Problem details:
From the entries below, reproduce exactly the line containing "Viewport: 1024px width, 768px height.", the line containing "Open meeting info", and every line in between, with nothing added.

[Opening Data records section]

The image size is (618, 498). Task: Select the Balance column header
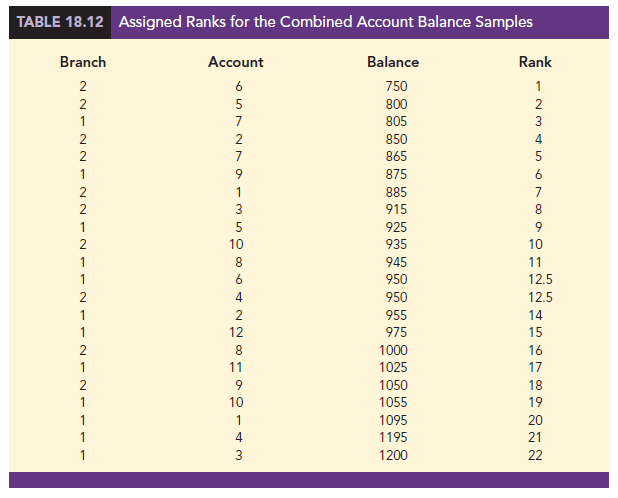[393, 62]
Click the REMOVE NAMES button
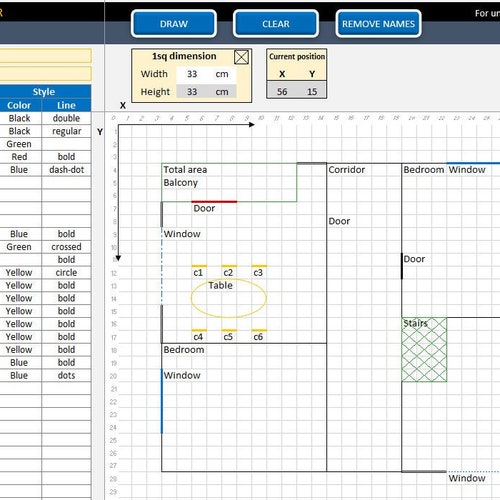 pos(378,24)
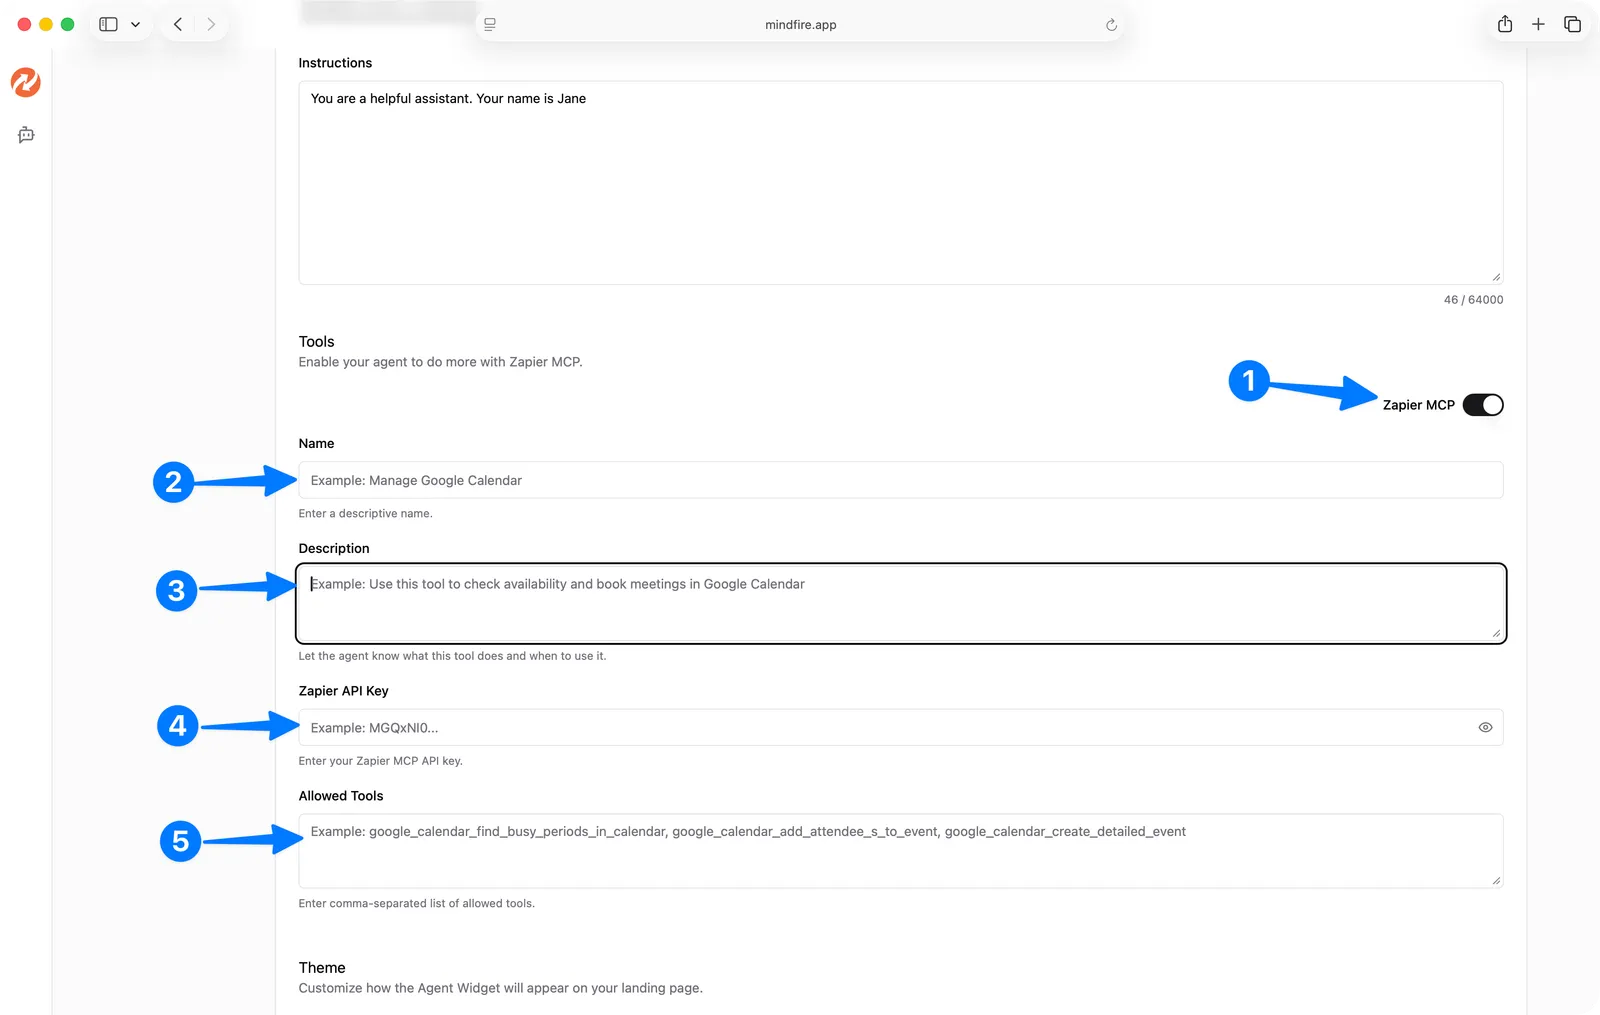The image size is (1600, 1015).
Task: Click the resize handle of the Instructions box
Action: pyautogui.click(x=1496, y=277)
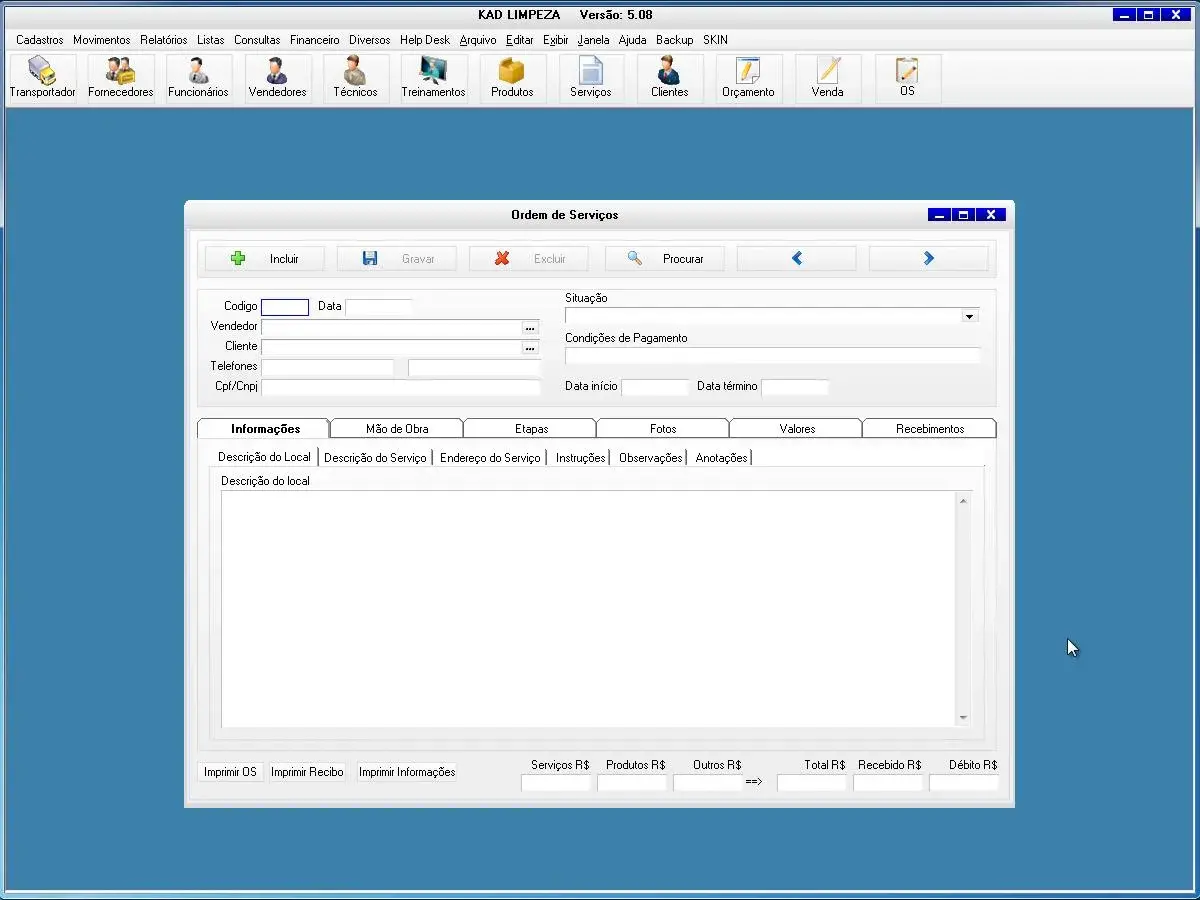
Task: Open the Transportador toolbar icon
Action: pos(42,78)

[Closing Data records section]
[Opening Data records section]

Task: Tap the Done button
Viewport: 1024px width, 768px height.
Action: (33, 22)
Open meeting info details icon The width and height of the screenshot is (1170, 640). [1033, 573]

[Closing Data records section]

Result:
Viewport: 1024px width, 768px height.
Action: (33, 22)
Open meeting info details icon The width and height of the screenshot is (1170, 640). [1033, 573]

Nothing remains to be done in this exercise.